**Task description**
Print each line below verbatim, skipping every picture.

═══ Provided data

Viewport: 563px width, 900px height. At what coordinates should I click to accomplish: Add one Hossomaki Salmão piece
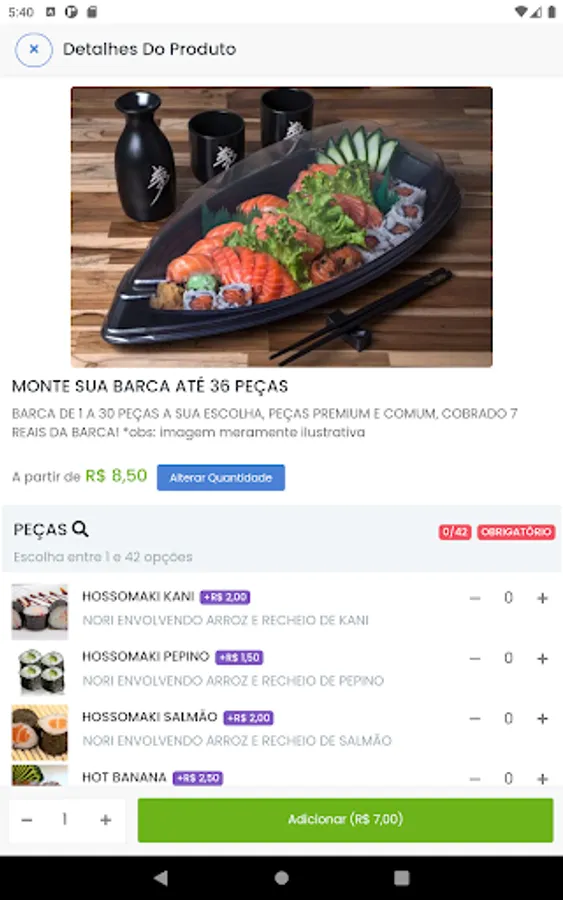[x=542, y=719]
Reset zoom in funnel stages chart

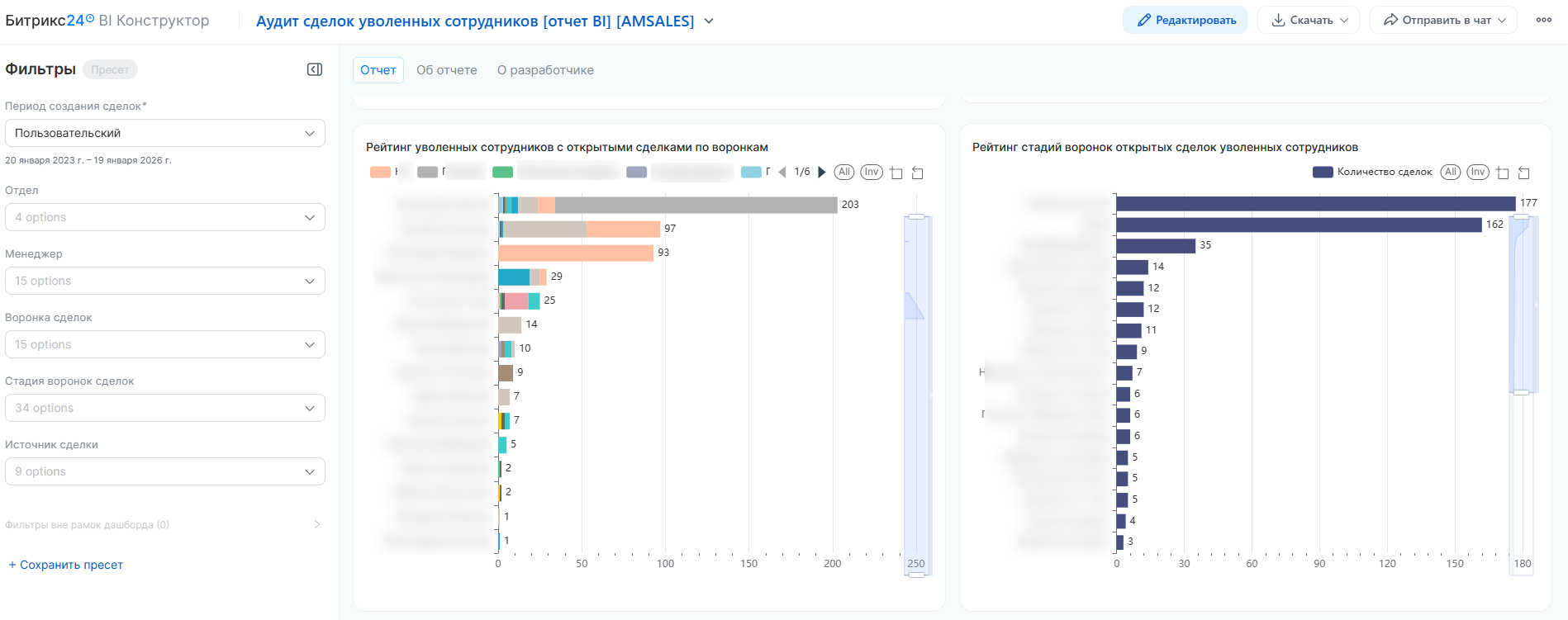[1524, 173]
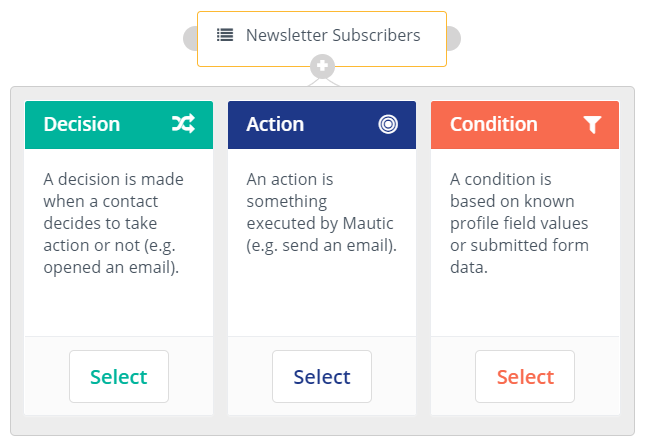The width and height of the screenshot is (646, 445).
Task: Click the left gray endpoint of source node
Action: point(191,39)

══════

**Solution to this exercise**
Viewport: 563px width, 900px height. At what coordinates should I click to accomplish: Add one Hossomaki Salmão piece
[x=542, y=719]
Reset zoom in funnel stages chart

[1524, 173]
The width and height of the screenshot is (646, 445).
Task: Click the left gray endpoint of source node
Action: point(191,39)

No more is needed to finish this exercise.